Pixel coordinate grounding data
= = = =

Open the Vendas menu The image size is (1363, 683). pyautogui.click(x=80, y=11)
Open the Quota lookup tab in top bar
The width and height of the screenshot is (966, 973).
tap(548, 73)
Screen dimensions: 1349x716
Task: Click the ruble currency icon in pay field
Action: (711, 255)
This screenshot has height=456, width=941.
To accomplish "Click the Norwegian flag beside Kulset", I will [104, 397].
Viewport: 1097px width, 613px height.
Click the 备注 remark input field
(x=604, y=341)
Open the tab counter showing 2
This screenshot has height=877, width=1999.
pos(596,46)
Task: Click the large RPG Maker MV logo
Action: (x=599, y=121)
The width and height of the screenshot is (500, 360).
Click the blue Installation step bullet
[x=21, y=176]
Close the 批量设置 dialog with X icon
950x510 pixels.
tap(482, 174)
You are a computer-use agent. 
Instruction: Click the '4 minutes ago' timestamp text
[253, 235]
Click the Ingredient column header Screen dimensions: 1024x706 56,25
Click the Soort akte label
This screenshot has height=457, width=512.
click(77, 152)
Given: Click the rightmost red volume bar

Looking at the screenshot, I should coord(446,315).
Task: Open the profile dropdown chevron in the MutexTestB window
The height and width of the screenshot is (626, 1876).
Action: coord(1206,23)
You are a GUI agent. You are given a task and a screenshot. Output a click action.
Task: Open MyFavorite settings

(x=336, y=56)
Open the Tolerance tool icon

= = = =

What you have to do: Nothing but the lines from the one with "Open the Quota lookup tab in top bar" through the final line of the data belongs in the answer, and they must match exactly.

Answer to this task:
Open the Quota lookup tab in top bar
The width and height of the screenshot is (966, 973).
tap(548, 73)
Screen dimensions: 1349x716
Task: Click the ruble currency icon in pay field
Action: (711, 255)
This screenshot has height=456, width=941.
To accomplish "Click the Norwegian flag beside Kulset", I will [104, 397].
Viewport: 1097px width, 613px height.
Click the 备注 remark input field
(x=604, y=341)
Open the tab counter showing 2
This screenshot has height=877, width=1999.
pos(596,46)
Task: Click the large RPG Maker MV logo
Action: (x=599, y=121)
The width and height of the screenshot is (500, 360).
Click the blue Installation step bullet
[x=21, y=176]
Close the 批量设置 dialog with X icon
950x510 pixels.
tap(482, 174)
You are a computer-use agent. 
Instruction: Click the '4 minutes ago' timestamp text
[253, 235]
Click the Ingredient column header Screen dimensions: 1024x706 56,25
Click the Soort akte label
This screenshot has height=457, width=512.
click(77, 152)
Given: Click the rightmost red volume bar

Looking at the screenshot, I should coord(446,315).
Task: Open the profile dropdown chevron in the MutexTestB window
The height and width of the screenshot is (626, 1876).
Action: coord(1206,23)
You are a GUI agent. You are given a task and a screenshot. Output a click action.
Task: Open MyFavorite settings

(x=336, y=56)
Open the Tolerance tool icon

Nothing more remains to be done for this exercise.